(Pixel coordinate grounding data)
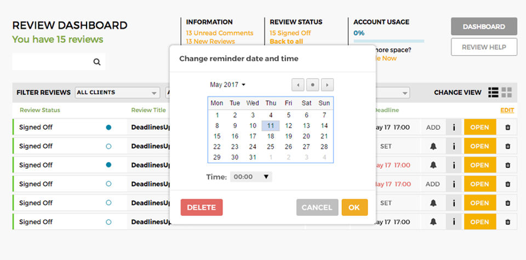Switch to grid view icon
The image size is (526, 260).
click(507, 93)
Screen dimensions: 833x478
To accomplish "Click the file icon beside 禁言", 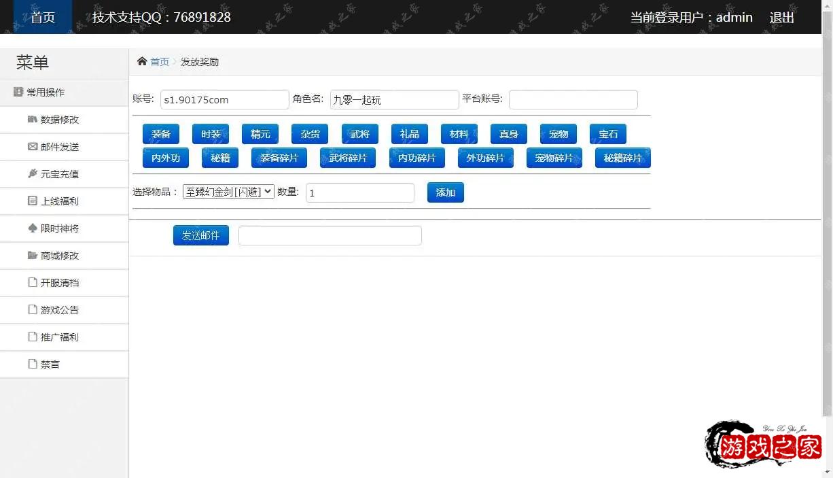I will (x=32, y=364).

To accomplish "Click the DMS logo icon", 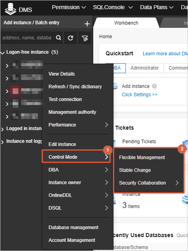I will pyautogui.click(x=10, y=9).
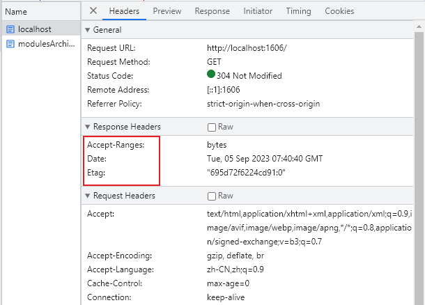Image resolution: width=425 pixels, height=305 pixels.
Task: Go to the Initiator tab
Action: tap(258, 11)
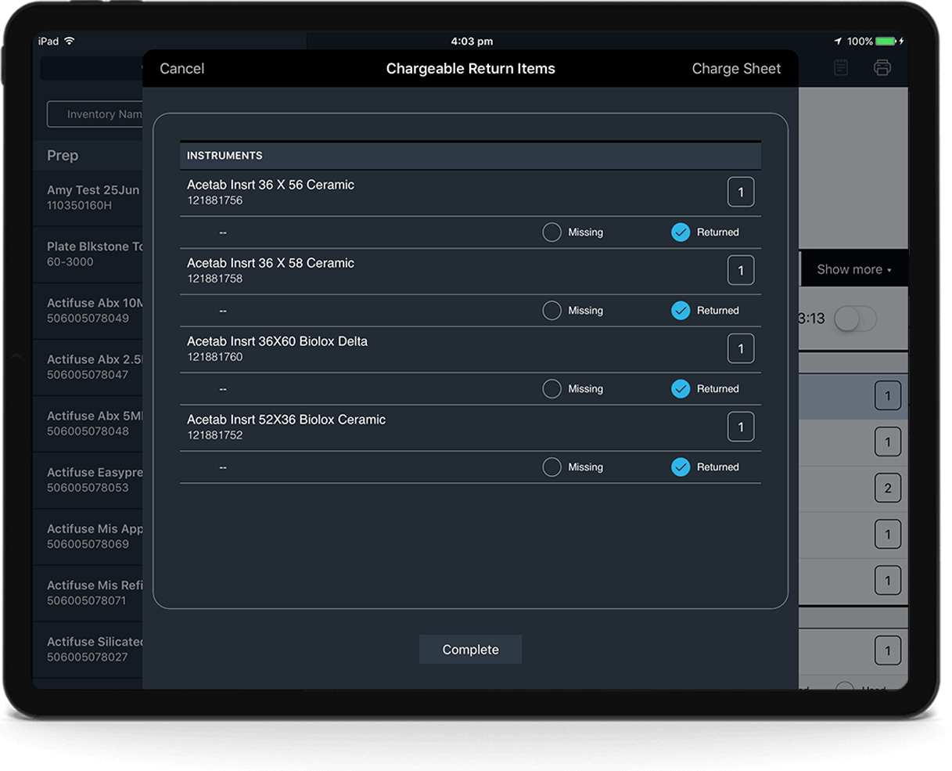
Task: Click quantity box for Acetab Insrt 36 X 56 Ceramic
Action: point(740,193)
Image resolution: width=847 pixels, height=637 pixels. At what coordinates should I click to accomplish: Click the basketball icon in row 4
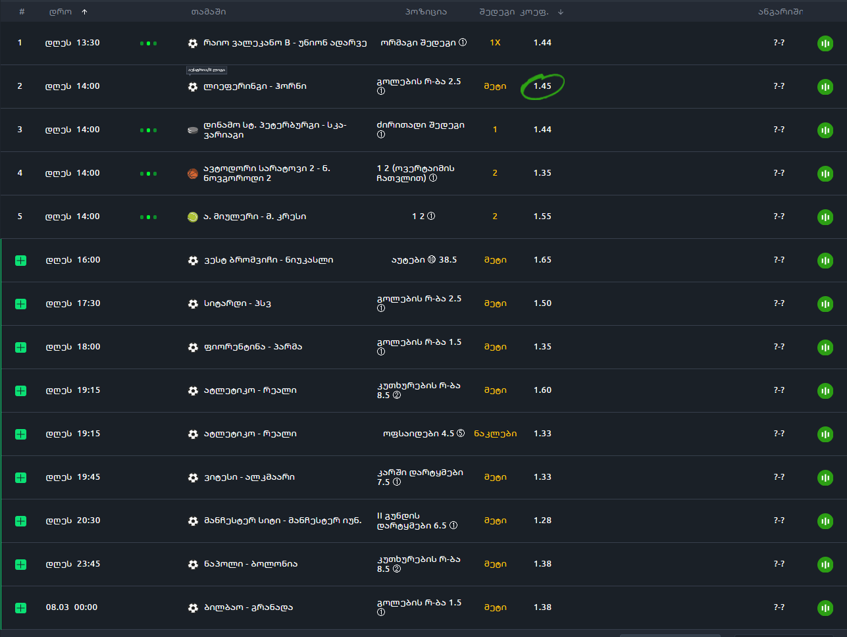pyautogui.click(x=193, y=174)
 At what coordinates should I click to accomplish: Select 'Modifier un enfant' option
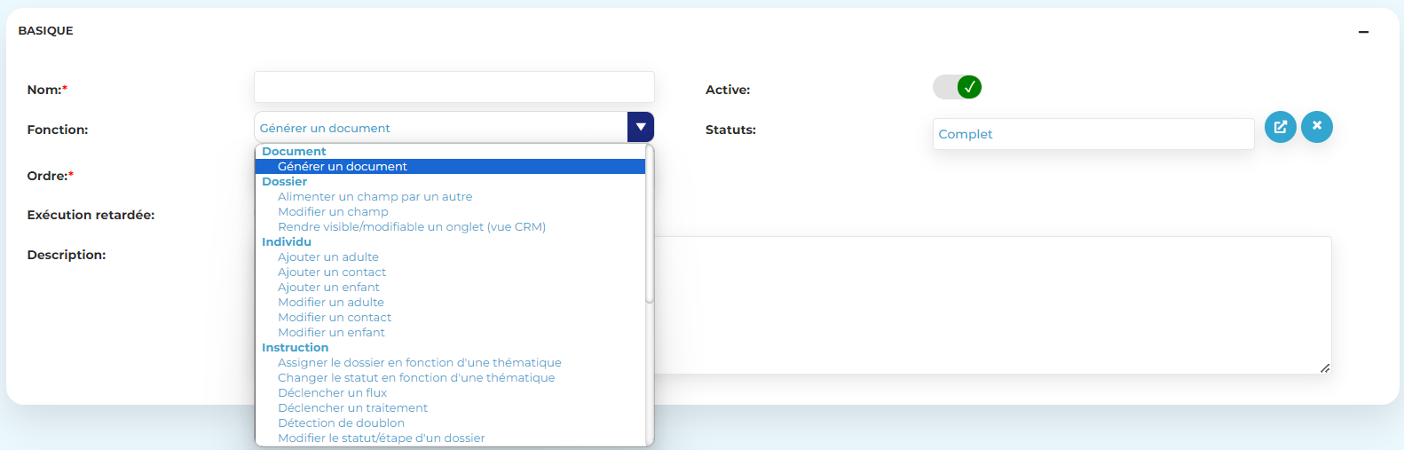click(331, 333)
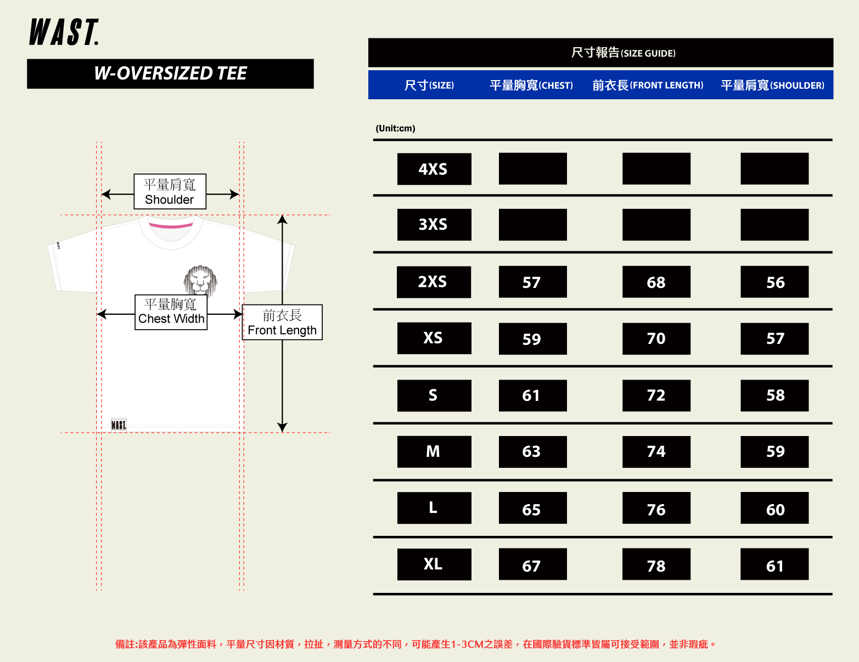This screenshot has height=662, width=859.
Task: Choose the 2XS size label
Action: tap(434, 282)

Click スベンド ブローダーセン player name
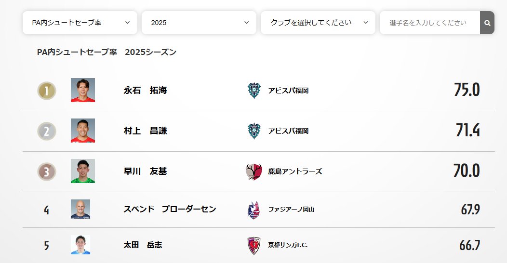[x=170, y=210]
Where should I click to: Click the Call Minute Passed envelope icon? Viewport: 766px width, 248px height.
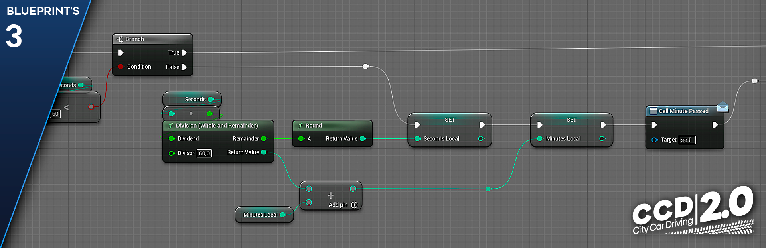click(x=723, y=107)
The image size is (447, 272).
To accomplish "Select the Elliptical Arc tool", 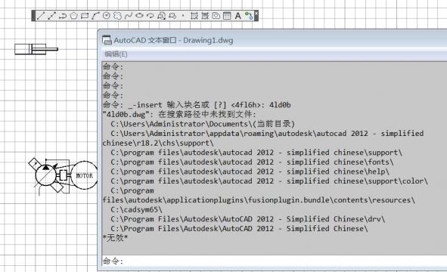I will 150,16.
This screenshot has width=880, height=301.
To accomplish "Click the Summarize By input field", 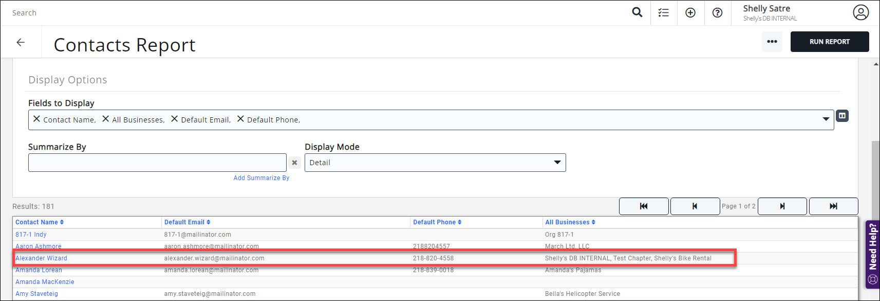I will pyautogui.click(x=157, y=163).
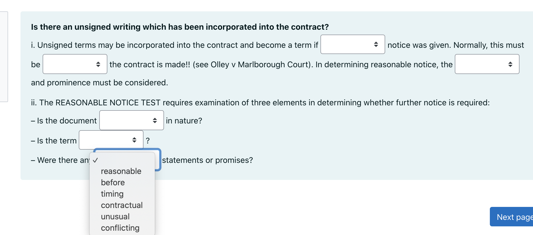The image size is (533, 235).
Task: Open the dropdown in "Is the term ___?"
Action: [111, 140]
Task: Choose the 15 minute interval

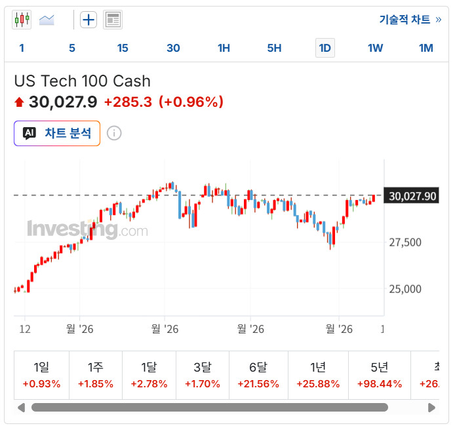Action: click(123, 48)
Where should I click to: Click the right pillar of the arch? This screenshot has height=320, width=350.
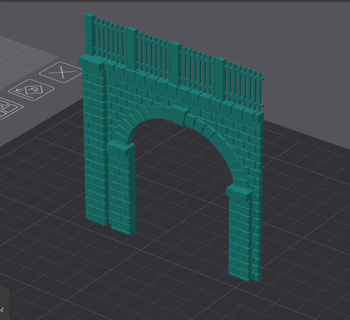pyautogui.click(x=241, y=236)
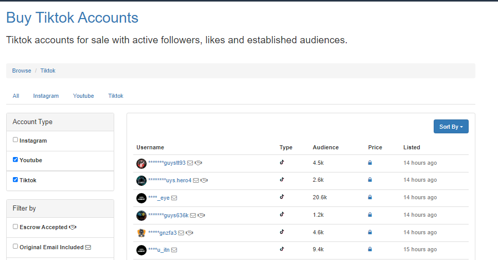
Task: Click the avatar of gnzfa3 account
Action: [141, 233]
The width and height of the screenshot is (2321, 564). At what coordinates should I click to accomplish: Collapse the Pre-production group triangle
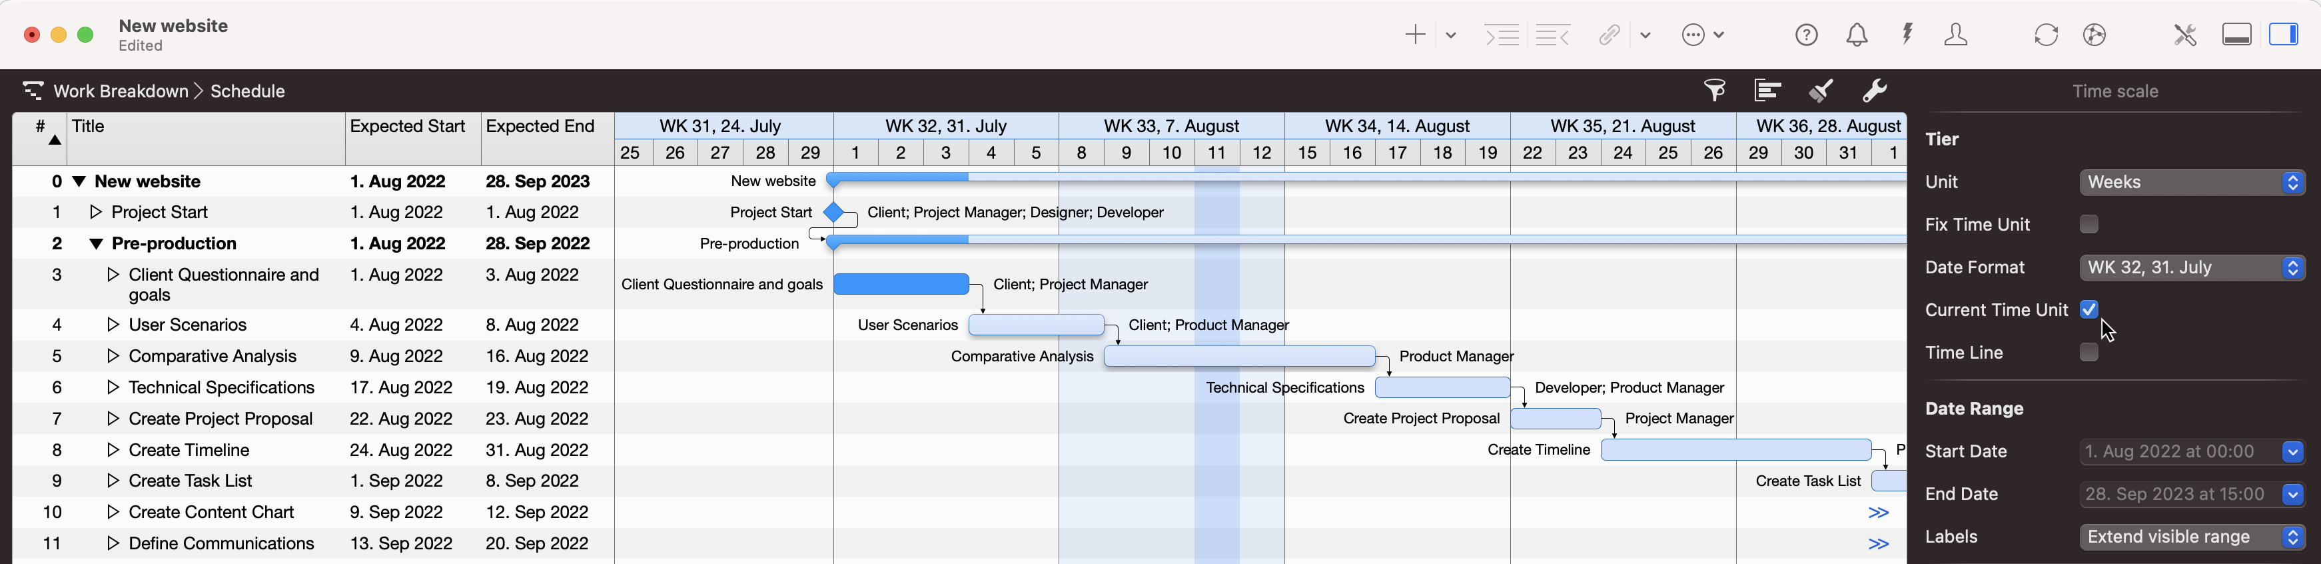[96, 244]
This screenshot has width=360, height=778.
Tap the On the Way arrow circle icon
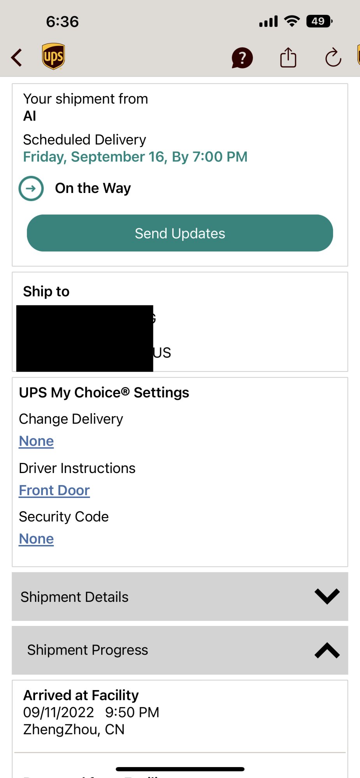[31, 188]
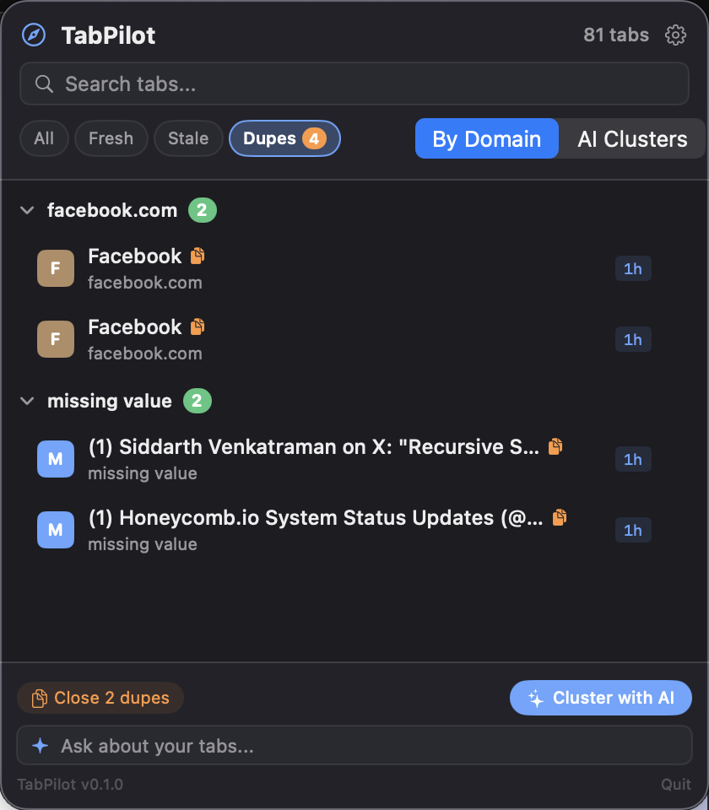Click the dupe badge on Siddarth Venkatraman tab
Screen dimensions: 709x810
555,446
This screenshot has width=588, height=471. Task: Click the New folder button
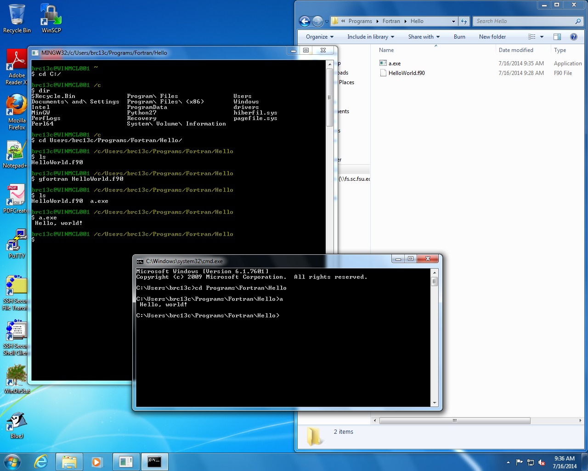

◆ **Task statement**
The answer is the run of lines from the one with "Where should I click to: Click the right" through the final line of the data, copied exactly, and nothing else; no pictures.

◆ **Answer below**
Where should I click to: Click the right pillar of the arch? This screenshot has height=320, width=350.
pyautogui.click(x=241, y=236)
Task: Click the avatar of gnzfa3 account
Action: [141, 233]
The width and height of the screenshot is (2321, 564). At what coordinates should I click to accomplish: Collapse the Pre-production group triangle
[96, 244]
This screenshot has width=360, height=778.
Tap the On the Way arrow circle icon
[31, 188]
Click the dupe badge on Siddarth Venkatraman tab
Screen dimensions: 709x810
555,446
This screenshot has width=588, height=471. Task: Click the New folder button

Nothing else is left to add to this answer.